# Jobs:
**a)** Answer these questions from the passage on Gladstone and Peel:
(i) In what year did the conflict between Mr. Gladstone and Lord Palmerston open?
(ii) Who moved the adjournment when the House met the day after Peel's death?
(iii) To whose memory were the lines by Scott that Mr. Gladstone quoted written?
**b)** Copy out the records from the line with "Click the Print" to the line with "The width and height of the screenshot is (606, 455).", both lines included.

# Source:
The conflict thus opened between Mr. Gladstone and Lord Palmerston in 1850 went on in many changing phases, with some curious vicissitudes and inversions. They were sometimes frank foes, occasionally partners in opposition, and for a long while colleagues in office. Never at any time were they in thought or feeling congenial.229

On the afternoon of the day following this debate, Peel was thrown from his horse and received injuries from which he died three days later (July 2), in the sixty-third year of his age, and after forty-one years of parliamentary life. When the House met the next day, Hume, as one of its oldest members, at once moved the adjournment, and it fell to Mr. Gladstone to second him. He was content with a few words of sorrow and with the quotation of Scott's moving lines to the memory of Pitt:—

'Now is the stately column broke,

The beacon-light is quench'd in smoke,

The trumpet's silver sound is still,

The warder silent on the hill!'

These beautiful words were addressed, said Mr. Gladstone, 'to a man great indeed, but not greater than Sir Robert Peel.'

'Great as he was to the last,' wrote Mr. Gladstone in one of his notes in 1851, 'I must consider the closing years of his life as beneath those that had preceded them. His enormous energies were in truth so lavishly spent upon the gigantic work of government, which he conducted after a fashion quite different,—I mean as to the work done in the workshop of his own brain,—from preceding and succeeding prime ministers, that their root was enfeebled, though in its feebleness it had more strength probably remaining than fell to the lot of any other public man.'

Peel may at least divide with Walpole the laurels of our greatest peace minister to that date—the man who presided over beneficent and necessary changes in national polity, that in hands less strong and less skilful might easily have opened the sluices of civil confusion. And when we think of Walpole's closing days, and of the melancholy end of most other ruling spirits in our political history—of the mortifications and disappointments in which, from Chatham and Pitt down to Canning and O'Connell, they have quitted the glorious field—Peel must seem happy in the manner and moment of his death. Daring and prosperous legislative exploits had marked his path. His authority in parliament never stood higher, his honour in the country never stood so high. His last words had been a commanding appeal for temperance in national action and language, a solemn plea for peace as the true aim to set before a powerful people.

To his father Mr. Gladstone wrote:—

July 2, 1850.—I thought Sir R. Peel looked extremely feeble during the debate last week. I mean as compared with what he usually is. I observed that he slept during much of Lord Palmerston's speech, that he spoke with little physical energy, and next day, Saturday, in the forenoon I thought he looked very ill at a meeting which, in common with him, I had to attend. This is all that I know and that is worth telling on a subject which is one of deep interest to all classes, from the Queen downwards. I was at the palace last night and she spoke to me with great earnestness about it. As to the division I shall say little; it is an unsatisfactory subject. The majority of the government was made up out of our ranks, partly by people staying away and partly by some twenty who actually voted with the government. By far the greater portion, I am sorry to say, of both sets of persons were what are called Peelites, and not protectionists. The fact is, that if all calling themselves liberal be put on one side, and all calling themselves conservatives on the other, the House of Commons is as nearly as possible equally divided.

Records of locating words and elements
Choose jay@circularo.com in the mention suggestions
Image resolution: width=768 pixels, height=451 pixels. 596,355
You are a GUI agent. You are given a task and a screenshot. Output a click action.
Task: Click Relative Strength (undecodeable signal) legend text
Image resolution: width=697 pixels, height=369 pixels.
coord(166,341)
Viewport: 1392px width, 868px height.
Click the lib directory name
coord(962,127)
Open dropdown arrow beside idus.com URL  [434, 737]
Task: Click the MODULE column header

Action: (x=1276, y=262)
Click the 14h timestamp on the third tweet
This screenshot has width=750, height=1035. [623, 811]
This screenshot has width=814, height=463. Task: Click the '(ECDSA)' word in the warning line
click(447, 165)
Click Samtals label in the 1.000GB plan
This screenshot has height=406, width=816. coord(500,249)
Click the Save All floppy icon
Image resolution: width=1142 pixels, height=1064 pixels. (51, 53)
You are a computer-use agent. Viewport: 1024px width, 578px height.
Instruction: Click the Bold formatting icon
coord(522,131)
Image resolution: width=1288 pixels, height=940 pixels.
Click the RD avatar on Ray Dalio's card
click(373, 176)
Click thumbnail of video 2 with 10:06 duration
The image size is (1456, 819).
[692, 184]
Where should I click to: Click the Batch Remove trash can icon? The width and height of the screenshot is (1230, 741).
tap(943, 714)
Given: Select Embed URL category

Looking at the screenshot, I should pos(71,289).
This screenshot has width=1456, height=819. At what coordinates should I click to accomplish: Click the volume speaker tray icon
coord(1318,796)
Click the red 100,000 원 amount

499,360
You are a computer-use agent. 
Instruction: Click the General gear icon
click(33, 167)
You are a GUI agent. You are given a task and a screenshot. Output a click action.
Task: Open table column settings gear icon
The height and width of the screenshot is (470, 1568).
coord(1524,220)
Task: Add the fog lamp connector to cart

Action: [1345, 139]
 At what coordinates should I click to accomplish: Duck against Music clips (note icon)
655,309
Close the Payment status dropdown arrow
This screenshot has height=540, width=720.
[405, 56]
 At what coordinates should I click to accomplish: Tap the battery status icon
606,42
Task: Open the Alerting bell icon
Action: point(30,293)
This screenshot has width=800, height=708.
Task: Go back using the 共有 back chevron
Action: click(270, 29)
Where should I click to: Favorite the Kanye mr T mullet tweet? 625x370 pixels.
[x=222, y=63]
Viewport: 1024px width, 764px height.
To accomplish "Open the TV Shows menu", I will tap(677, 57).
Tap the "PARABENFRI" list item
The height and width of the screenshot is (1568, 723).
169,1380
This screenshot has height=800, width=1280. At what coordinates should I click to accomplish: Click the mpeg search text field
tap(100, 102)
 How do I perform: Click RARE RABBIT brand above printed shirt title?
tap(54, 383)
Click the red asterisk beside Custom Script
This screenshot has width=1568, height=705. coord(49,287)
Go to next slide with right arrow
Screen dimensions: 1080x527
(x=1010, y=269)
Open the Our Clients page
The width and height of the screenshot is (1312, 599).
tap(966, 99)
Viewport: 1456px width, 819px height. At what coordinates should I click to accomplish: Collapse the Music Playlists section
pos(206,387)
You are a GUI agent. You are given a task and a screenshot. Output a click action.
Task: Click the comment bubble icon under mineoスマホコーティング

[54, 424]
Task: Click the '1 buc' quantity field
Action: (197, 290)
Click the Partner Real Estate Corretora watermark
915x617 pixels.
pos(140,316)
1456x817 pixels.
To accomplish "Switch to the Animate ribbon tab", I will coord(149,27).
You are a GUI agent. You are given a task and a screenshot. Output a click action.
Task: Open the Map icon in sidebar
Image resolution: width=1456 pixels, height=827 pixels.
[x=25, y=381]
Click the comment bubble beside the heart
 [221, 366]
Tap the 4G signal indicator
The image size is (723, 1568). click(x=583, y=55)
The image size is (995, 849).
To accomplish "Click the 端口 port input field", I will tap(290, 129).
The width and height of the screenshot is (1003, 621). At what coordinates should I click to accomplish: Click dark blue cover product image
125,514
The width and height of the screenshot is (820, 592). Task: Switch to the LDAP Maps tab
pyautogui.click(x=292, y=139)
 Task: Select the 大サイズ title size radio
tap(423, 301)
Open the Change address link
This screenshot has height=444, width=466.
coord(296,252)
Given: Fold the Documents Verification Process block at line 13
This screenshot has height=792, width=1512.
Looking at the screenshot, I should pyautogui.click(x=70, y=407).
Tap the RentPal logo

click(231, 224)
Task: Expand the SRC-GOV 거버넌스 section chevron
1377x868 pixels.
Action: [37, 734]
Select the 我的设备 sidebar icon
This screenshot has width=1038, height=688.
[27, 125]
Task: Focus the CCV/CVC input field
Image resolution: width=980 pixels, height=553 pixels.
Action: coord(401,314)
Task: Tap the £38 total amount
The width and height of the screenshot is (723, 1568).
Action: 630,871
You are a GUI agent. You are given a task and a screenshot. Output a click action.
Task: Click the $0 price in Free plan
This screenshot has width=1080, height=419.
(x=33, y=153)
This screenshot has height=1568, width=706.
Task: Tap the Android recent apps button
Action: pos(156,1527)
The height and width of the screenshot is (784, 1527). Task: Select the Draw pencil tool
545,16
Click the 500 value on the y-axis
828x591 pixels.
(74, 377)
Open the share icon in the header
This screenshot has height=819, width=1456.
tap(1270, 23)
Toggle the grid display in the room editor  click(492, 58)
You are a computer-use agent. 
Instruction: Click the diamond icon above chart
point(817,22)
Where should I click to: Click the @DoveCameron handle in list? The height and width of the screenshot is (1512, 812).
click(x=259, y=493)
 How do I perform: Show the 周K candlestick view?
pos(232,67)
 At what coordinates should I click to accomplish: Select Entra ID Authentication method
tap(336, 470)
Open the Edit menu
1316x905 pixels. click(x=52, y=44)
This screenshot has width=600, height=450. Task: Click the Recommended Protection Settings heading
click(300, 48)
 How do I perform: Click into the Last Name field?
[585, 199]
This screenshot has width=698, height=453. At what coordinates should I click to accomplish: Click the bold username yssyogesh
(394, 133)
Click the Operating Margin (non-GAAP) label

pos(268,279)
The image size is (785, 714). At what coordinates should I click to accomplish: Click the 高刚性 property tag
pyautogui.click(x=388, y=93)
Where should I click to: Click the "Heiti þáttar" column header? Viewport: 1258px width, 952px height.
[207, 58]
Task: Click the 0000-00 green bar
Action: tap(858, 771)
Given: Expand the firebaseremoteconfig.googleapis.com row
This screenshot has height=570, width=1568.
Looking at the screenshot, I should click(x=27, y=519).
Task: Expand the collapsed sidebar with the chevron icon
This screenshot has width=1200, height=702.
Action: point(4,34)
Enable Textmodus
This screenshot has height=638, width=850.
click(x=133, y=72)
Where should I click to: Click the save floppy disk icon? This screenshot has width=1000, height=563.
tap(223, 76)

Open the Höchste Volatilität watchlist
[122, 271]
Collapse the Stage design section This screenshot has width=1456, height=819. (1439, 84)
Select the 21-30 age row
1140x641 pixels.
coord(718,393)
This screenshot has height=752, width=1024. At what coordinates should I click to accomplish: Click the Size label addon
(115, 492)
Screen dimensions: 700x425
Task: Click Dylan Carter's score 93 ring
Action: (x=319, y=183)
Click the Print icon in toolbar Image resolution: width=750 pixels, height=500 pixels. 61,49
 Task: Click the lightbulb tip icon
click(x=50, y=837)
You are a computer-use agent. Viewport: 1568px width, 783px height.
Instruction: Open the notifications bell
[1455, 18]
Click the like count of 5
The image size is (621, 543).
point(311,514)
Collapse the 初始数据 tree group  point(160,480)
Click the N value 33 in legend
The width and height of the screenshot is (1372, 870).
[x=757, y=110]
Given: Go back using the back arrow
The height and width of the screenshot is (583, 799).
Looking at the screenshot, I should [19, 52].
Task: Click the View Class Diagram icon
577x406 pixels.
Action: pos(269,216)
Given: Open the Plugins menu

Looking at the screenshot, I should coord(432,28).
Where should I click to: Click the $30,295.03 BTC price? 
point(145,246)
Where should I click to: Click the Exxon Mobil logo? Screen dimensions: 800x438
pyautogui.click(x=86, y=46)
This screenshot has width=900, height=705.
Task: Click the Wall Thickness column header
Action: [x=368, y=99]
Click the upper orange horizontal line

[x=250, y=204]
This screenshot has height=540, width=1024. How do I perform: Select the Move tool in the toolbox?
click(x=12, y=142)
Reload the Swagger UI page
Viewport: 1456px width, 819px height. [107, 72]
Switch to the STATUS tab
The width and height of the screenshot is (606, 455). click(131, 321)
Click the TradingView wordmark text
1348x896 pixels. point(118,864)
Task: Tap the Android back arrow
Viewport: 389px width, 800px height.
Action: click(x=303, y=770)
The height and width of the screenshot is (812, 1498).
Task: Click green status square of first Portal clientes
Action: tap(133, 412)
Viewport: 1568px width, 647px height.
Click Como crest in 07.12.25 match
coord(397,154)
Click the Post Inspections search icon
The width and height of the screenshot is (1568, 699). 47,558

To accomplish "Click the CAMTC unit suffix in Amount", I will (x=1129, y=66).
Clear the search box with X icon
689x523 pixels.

# Outputs in order:
**a)**
(i) 1850
(ii) Hume
(iii) Pitt

**b)**
Click the Print icon in toolbar Image resolution: width=750 pixels, height=500 pixels. 61,49
 Task: Click the lightbulb tip icon
click(x=50, y=837)
You are a computer-use agent. Viewport: 1568px width, 783px height.
Instruction: Open the notifications bell
[1455, 18]
Click the like count of 5
The image size is (621, 543).
point(311,514)
Collapse the 初始数据 tree group  point(160,480)
Click the N value 33 in legend
The width and height of the screenshot is (1372, 870).
[x=757, y=110]
Given: Go back using the back arrow
The height and width of the screenshot is (583, 799).
Looking at the screenshot, I should [19, 52].
Task: Click the View Class Diagram icon
577x406 pixels.
Action: pos(269,216)
Given: Open the Plugins menu

Looking at the screenshot, I should coord(432,28).
Where should I click to: Click the $30,295.03 BTC price? 
point(145,246)
Where should I click to: Click the Exxon Mobil logo? Screen dimensions: 800x438
pyautogui.click(x=86, y=46)
This screenshot has width=900, height=705.
Task: Click the Wall Thickness column header
Action: [x=368, y=99]
Click the upper orange horizontal line

[x=250, y=204]
This screenshot has height=540, width=1024. How do I perform: Select the Move tool in the toolbox?
click(x=12, y=142)
Reload the Swagger UI page
Viewport: 1456px width, 819px height. [107, 72]
Switch to the STATUS tab
The width and height of the screenshot is (606, 455). click(131, 321)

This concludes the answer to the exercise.